Radioactive c14 dating
When they strike ordinary atoms in the upper atmosphere, the cosmic rays smash them apart. Some of these neutrons then collide with nitrogen atoms.
Thirty-one of the labs gave results that the British group called unsatisfactory.The carbon dioxide is absorbed by plants, and the plants are eaten by animals, thus contaminating every living thing on earth with radioactive carbon. As time passes, the C14 in its tissues is converted back into nitrogen.If we know what the original ratios of C14 to C12 were in the organism when it died, and if we know that the sample has not been contaminated by contact with other carbon since its death, we should be able to calculate when it died by its C14 to C12 ratio.PROBLEMS WITH RADIOCARBON DATING During the last 30 years, a new method of determining C14/C12 ratios has been developed.It uses accelerator mass spectrometry to determine the amounts of C14 and C12 in a small sample which is vaporised in the test.Usually a proton is knocked out of the nitrogen atom's nucleus and is replaced with the neutron.
The proton takes an electron with it and becomes an atom of hydrogen.
BASIS OF RADIOCARBON DATING Radiocarbon dating compares the amount of normal carbon with the amount of radioactive carbon in a sample.
What effect would the declining strength of the earth's magnetic field and a catastrophic worldwide flood have on radiocarbon dates?
But in actual practice, we know neither the original ratios nor if the specimen has been contaminated and are forced to make what we hope are reasonable assumptions.

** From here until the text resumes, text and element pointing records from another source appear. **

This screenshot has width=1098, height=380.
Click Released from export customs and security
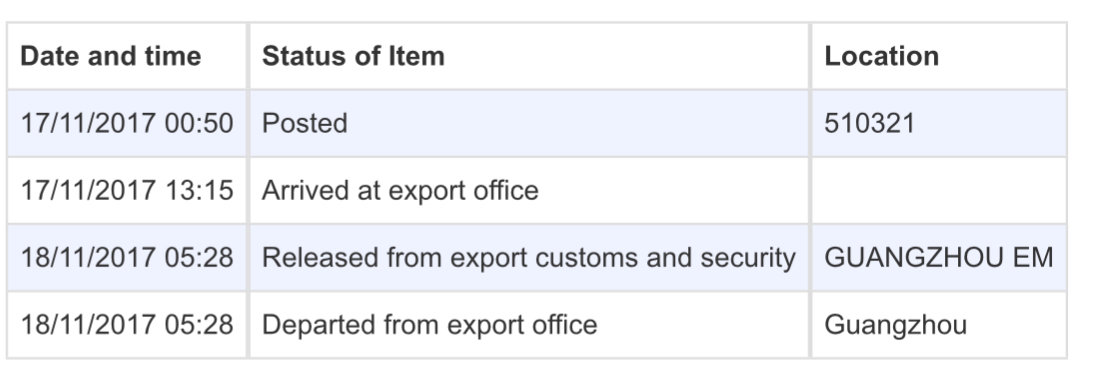click(x=529, y=258)
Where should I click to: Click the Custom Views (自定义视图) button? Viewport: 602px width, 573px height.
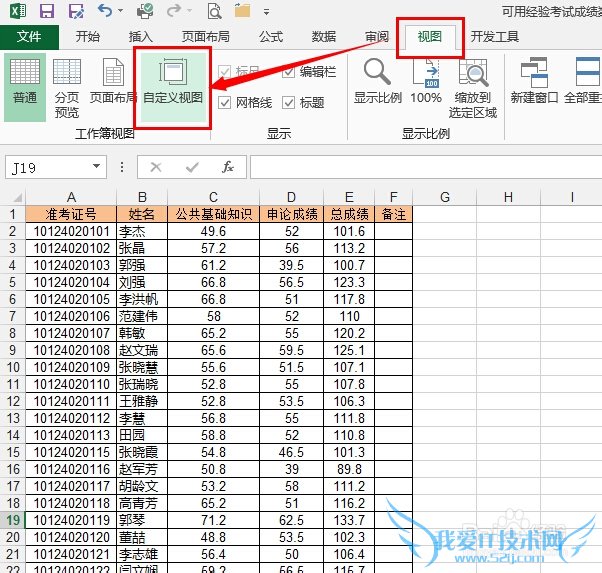[x=172, y=84]
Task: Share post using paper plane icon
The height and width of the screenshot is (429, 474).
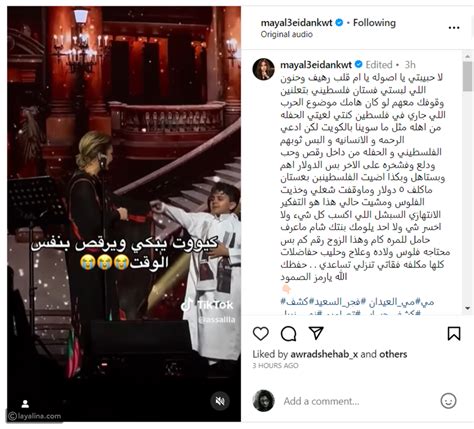Action: pos(316,333)
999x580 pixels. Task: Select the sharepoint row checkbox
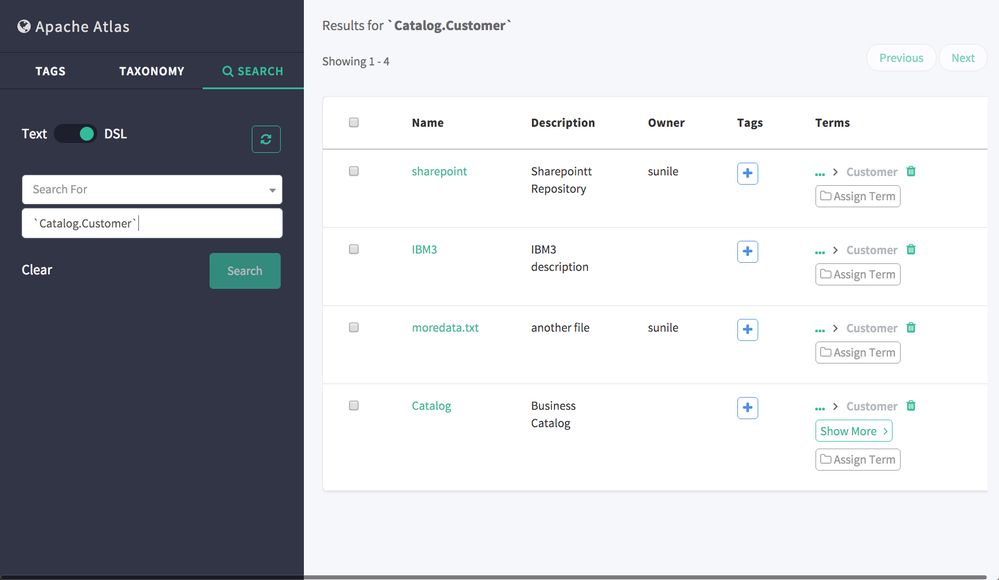click(354, 171)
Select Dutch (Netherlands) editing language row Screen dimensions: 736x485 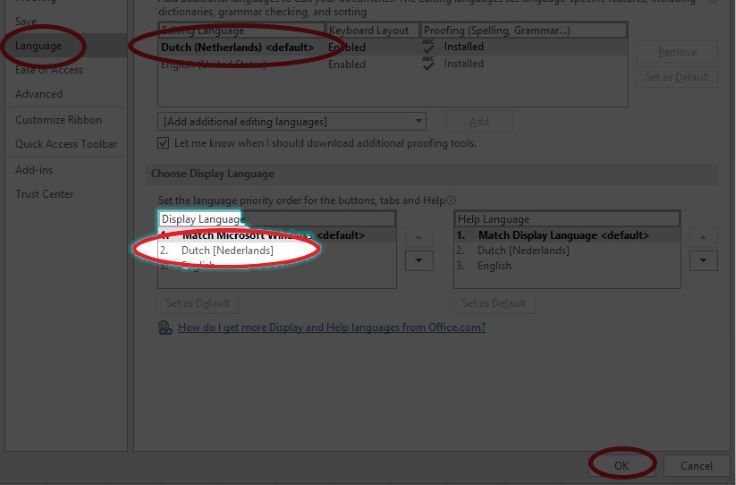point(238,47)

The tiny initial amount of C14, the relatively rapid rate of decay (the half-life of C14 is currently about 5700 years) and the ease with which samples can become contaminated make radiocarbon dating results for samples "older" than about 50,000 years effectively meaningless.
Radiocarbon dating has somehow avoided collapse onto its own battered foundation, and now lurches onward with feigned consistency.